Food security programming must evolve beyond “tick-box” thinking when it comes to “gender.” This process starts by addressing the constraints, roles, and opportunities for women locally and nationally. By hiring women as extension staff, technical staff, and in key management positions, we can chip away at gender disparities. Equal training and mentoring that includes both women and men can lead to new, inclusive alliances and partnerships.

At DAI, women’s empowerment is a core responsibility. Team leaders are accountable for integrating gender equity in the planning, implementing, monitoring, and evaluating of food security projects. Start-up activities use gender integration plans to ensure women’s needs and participation are fully included and considered; as projects mature, they report sex-disaggregated data that document the extent to which women and marginalized individuals are engaged in activities, decision making, and leadership.

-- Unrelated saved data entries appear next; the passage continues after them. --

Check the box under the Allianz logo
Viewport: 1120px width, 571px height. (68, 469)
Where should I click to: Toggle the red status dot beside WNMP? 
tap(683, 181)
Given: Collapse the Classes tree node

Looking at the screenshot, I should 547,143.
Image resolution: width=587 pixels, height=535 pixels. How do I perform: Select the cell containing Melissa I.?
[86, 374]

This practice manifests itself in projects such as RADP-East, where staff ensure that the Afghan government’s extension services and support includes women-specific outreach and extension, and leadership and business training. We select value chains where women have multiple avenues for making positive economic impacts—for example, the apricot sector enables women to grow saplings for other farmers, farm trees, or produce or sell the fruit, dried fruit, and jams.

Women are intrinsic to food security. In developing countries, empowering women to lead agriculture and nutrition programs, make policy, or simply enjoy equal access to land, training, and services will improve global efforts to eradicate hunger.